Inhibition of Notch1 increases paclitaxel sensitivity to human breast cancer.

Abstract

Paclitaxel (PAC) is the first-line chemotherapy drug for most breast cancer patients, but clinical studies showed that some breast cancer patients were insensitive to PAC, which led to chemotherapy failure. It was reported that Notch1 signaling participated in drug resistance of breast cancer. Here, we show whether Notch1 expression is related to PAC sensitivity of breast cancer.

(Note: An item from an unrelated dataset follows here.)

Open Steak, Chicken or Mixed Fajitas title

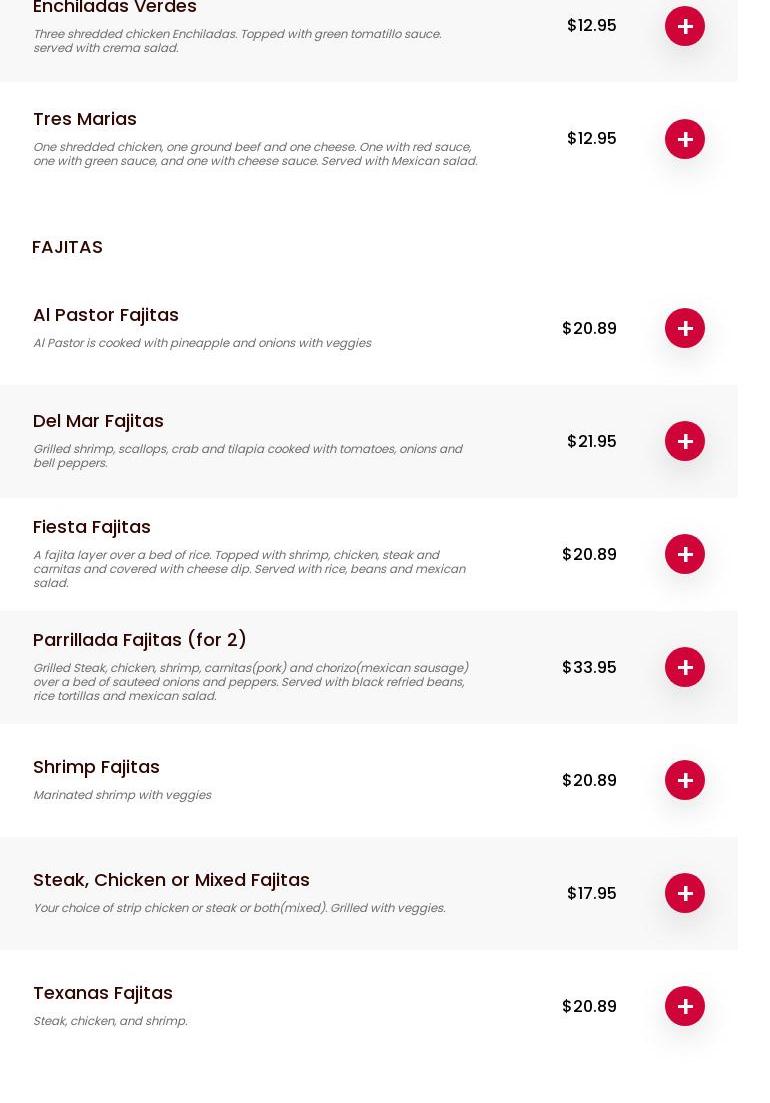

We employed Notch1 siRNA and Notch1 inhibitor, N-[N-(3,5-difluorophenacetyl)-1-alanyl]-S-phenylglycine t-butylester (DAPT), to down regulate Notch1 expression in human breast cancer cells MDA-MB-231, and detected the inhibition effect by Western blotting and reverse trans cription-polymerase chain reaction, respectively. After 24 hours exposure to different concentration of PAC (0, 1, 5, 10, 15, 20, and 25 µg/ml), the viability of the control group and experimental group cells was tested by MTT. We also examined the expression of Notch1 in PAC sensitive and nonsensitive breast cancer patients, respectively by immunohistochemistry (IHC). The PAC sensitivity of breast cancer patients were identified by collagen gel droplet embedded culture-drug sensitivity test (CD-DST). Down regulation of Notch1 expression by Notch1siRNA interference or Notch1 inhibitor increased the PAC sensitivity in MDA-MB-231 cells (P < 0.05). Also, the expression of Notch1 in PAC sensitive patients was much lower than that of PAC non-sensitive patients (P < 0.01). Notch1 expression has an effect on PAC sensitivity in breast cancer patients, and the inhibition of Notch1 increases paclitaxel sensitivity to human breast cancer.